## Your assignment
Examine each line of the listing below. Copy those in which the string "agent" appears.

## Exercise inputs
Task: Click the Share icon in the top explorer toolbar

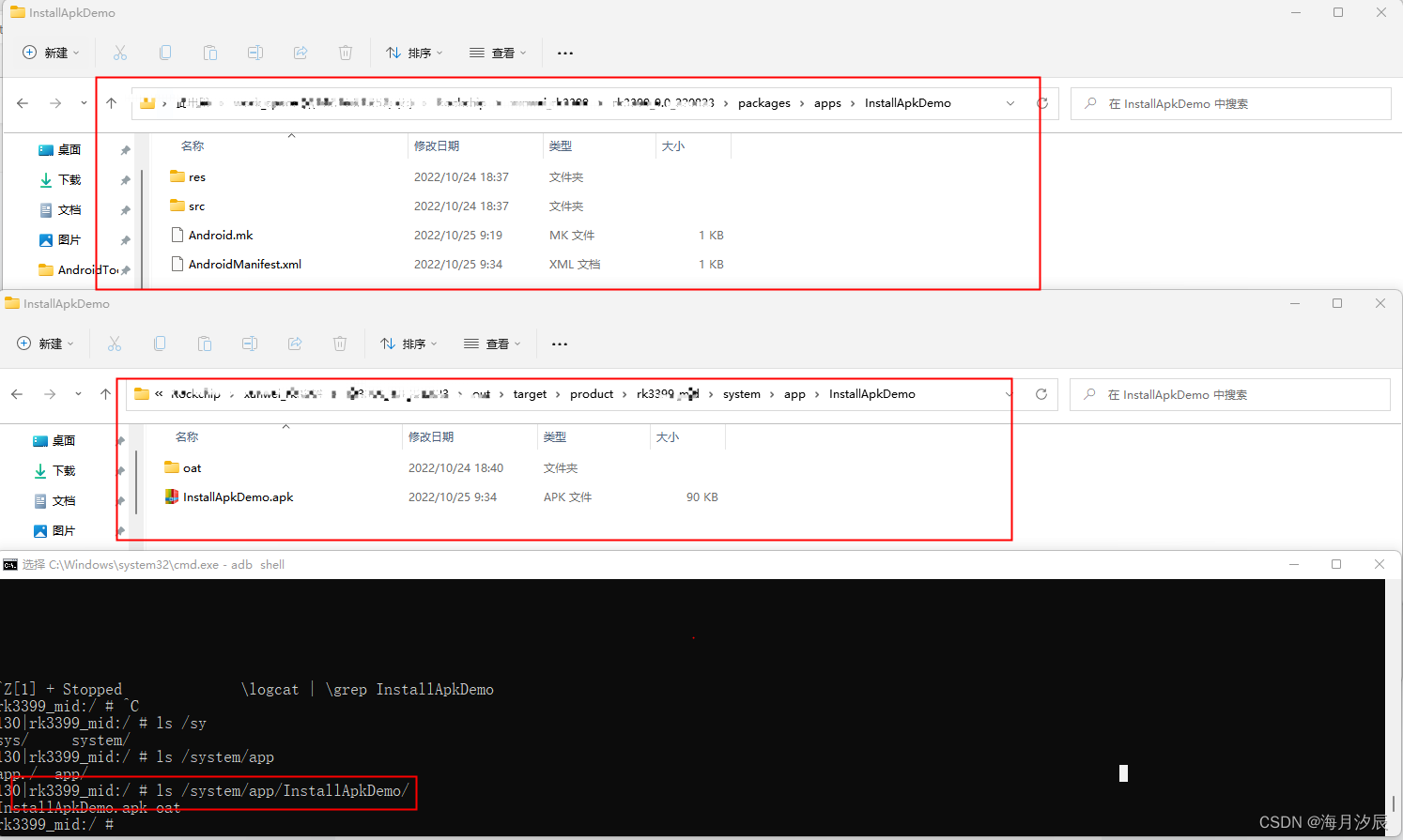Action: [x=301, y=53]
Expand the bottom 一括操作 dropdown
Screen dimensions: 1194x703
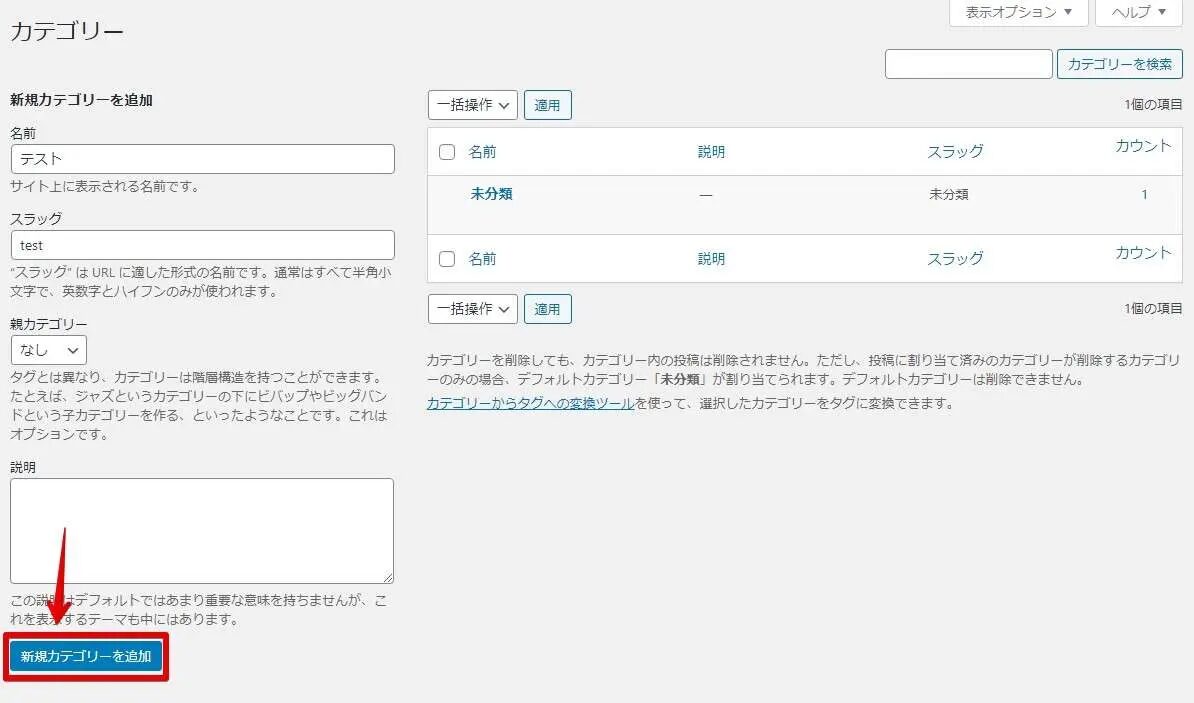[473, 309]
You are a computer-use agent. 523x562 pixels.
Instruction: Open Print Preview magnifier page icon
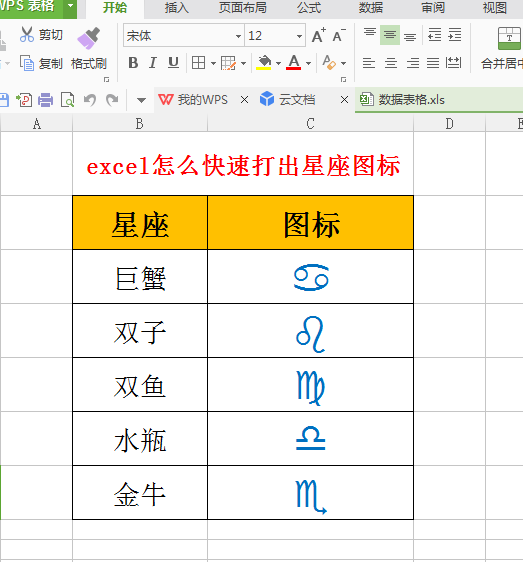tap(67, 100)
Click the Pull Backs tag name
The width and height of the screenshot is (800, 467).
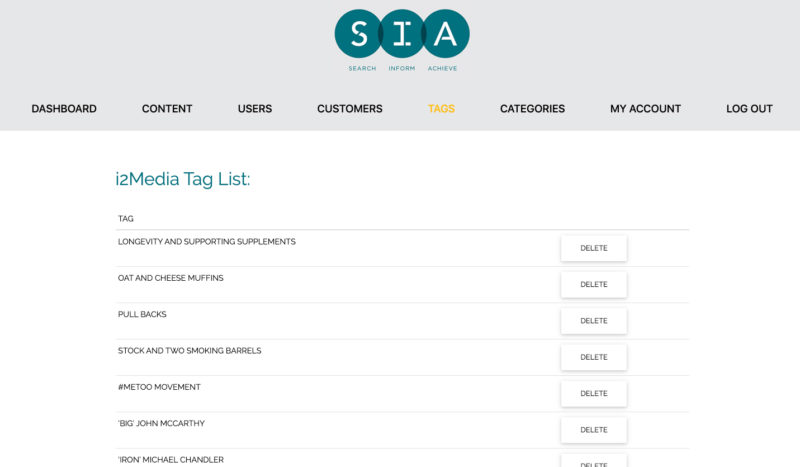click(x=142, y=314)
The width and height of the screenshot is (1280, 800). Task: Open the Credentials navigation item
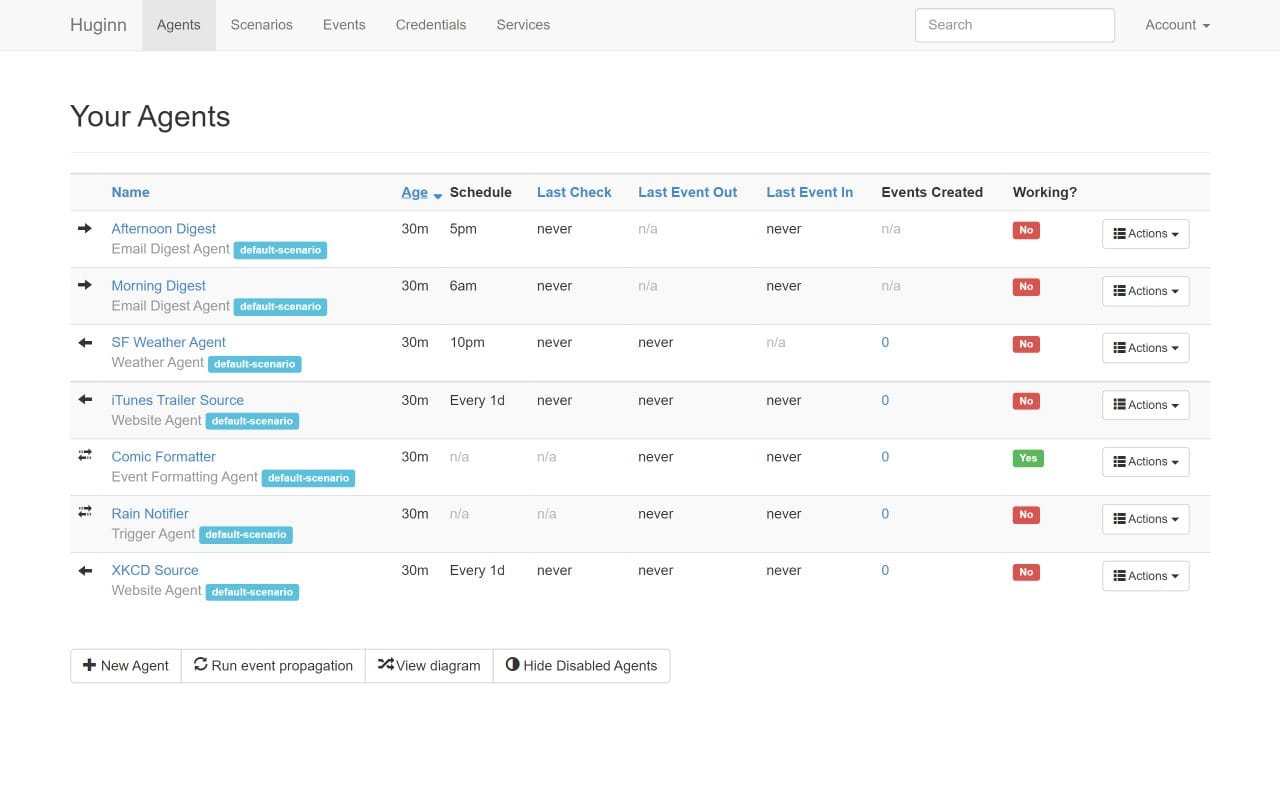[431, 24]
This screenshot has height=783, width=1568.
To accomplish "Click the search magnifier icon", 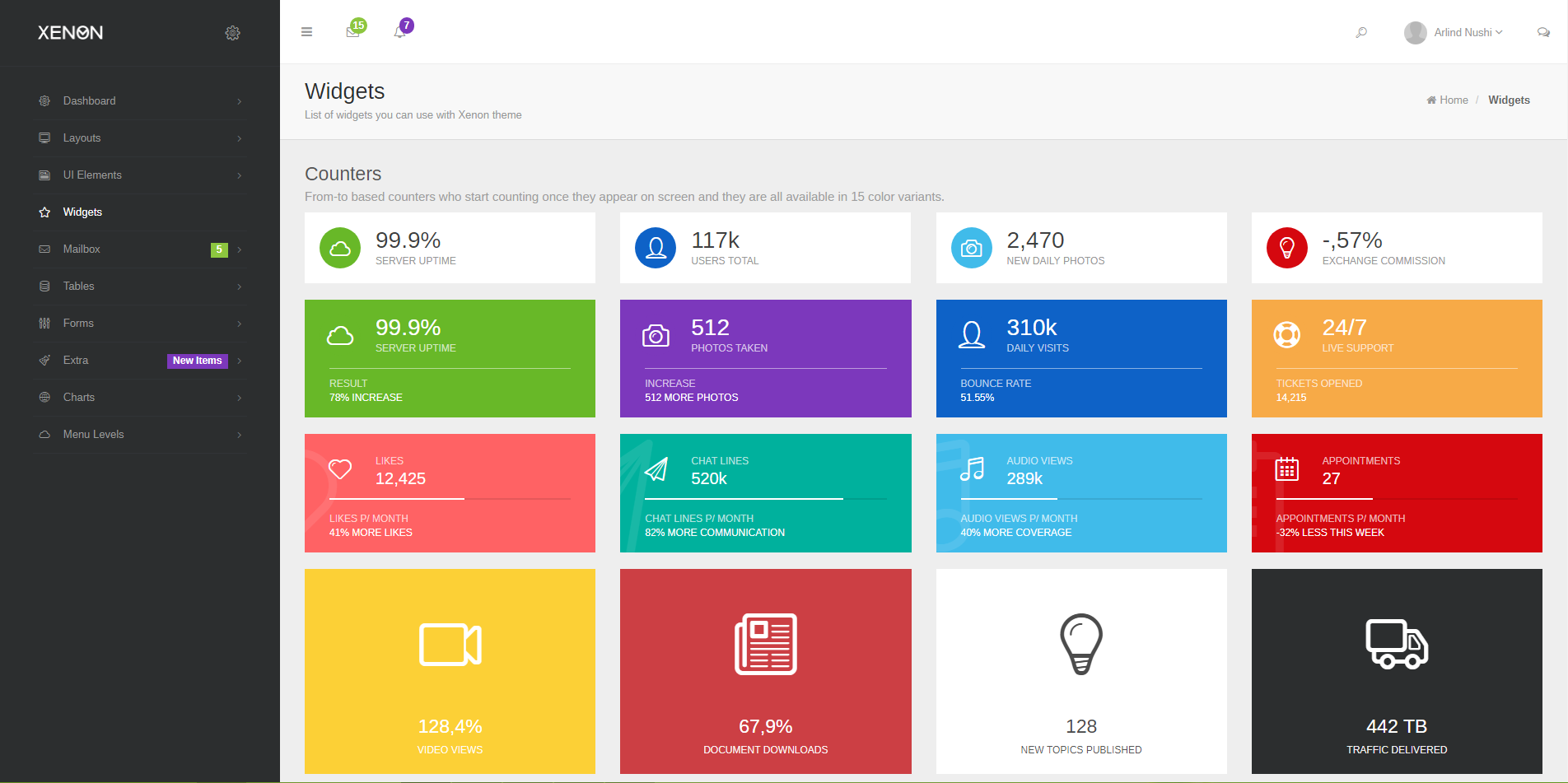I will click(x=1361, y=32).
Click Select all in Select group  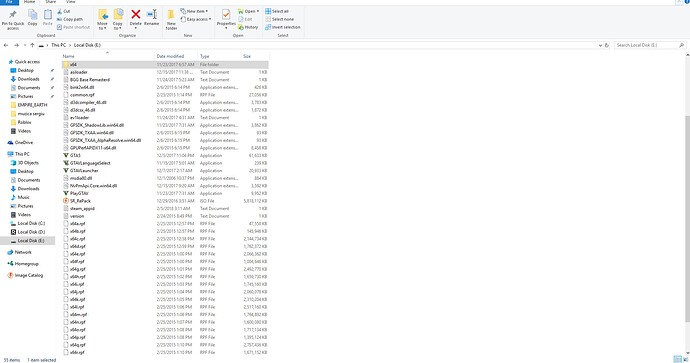[x=277, y=11]

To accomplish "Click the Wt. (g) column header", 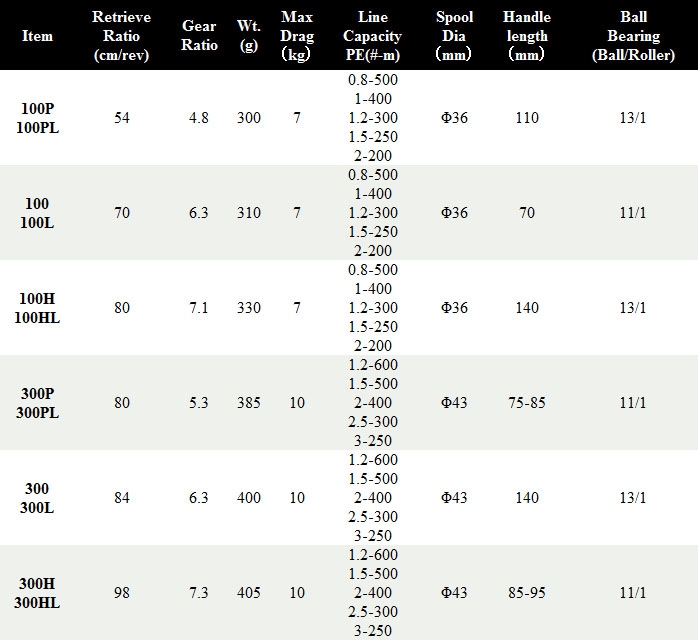I will [x=249, y=36].
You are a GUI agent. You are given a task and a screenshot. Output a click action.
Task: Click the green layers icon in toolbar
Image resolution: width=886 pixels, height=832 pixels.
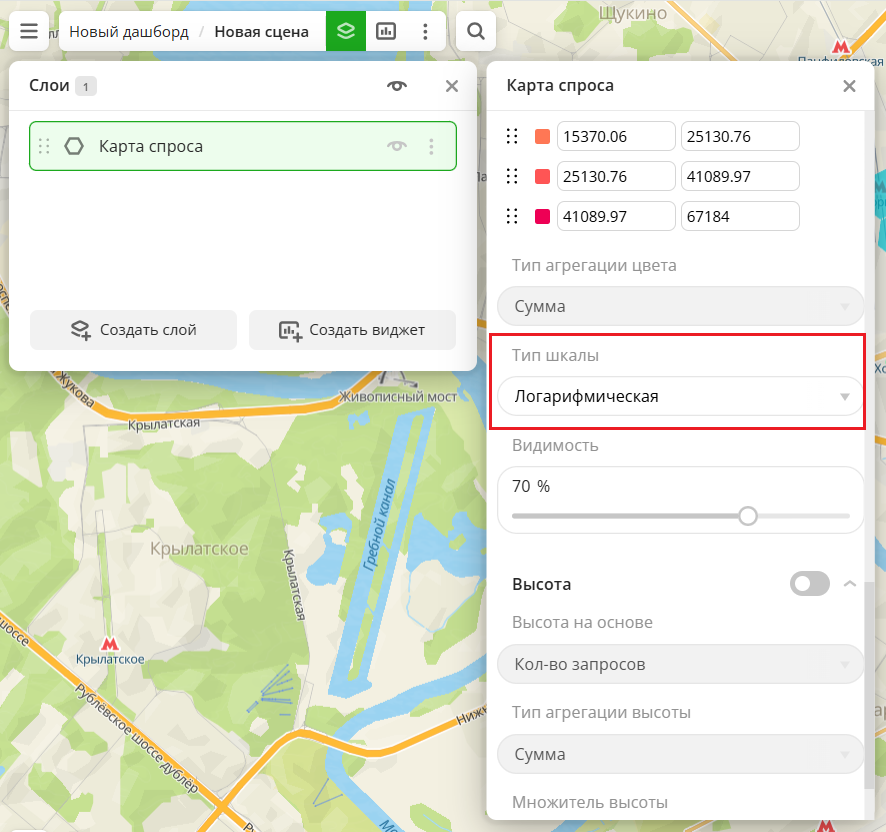coord(346,31)
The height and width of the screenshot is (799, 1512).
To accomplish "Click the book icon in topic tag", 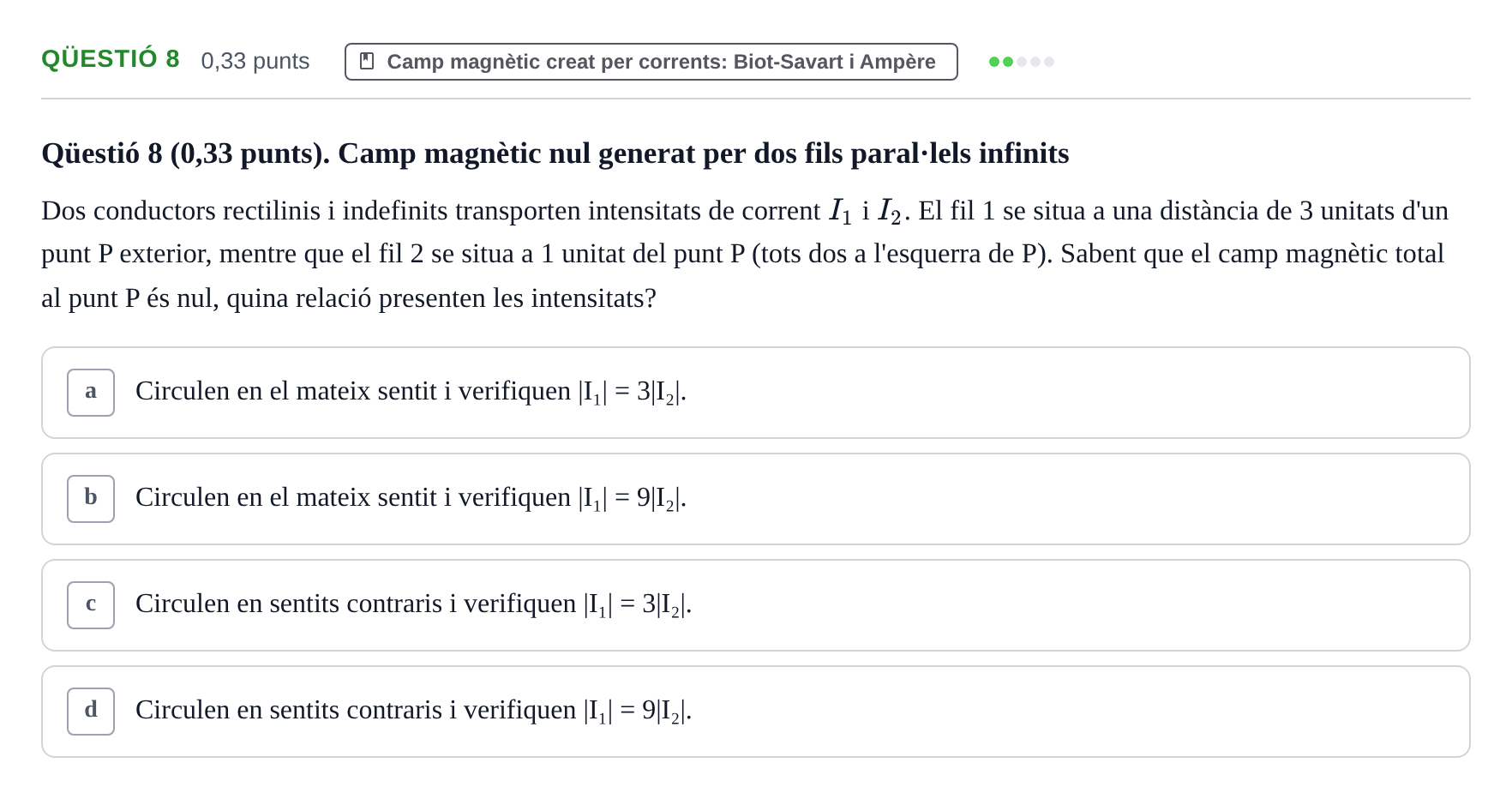I will [x=367, y=61].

## Answer for this exercise
You are a computer-use agent. 523x562 pixels.
You are a GUI agent. You are given a task and a screenshot. Output a click action.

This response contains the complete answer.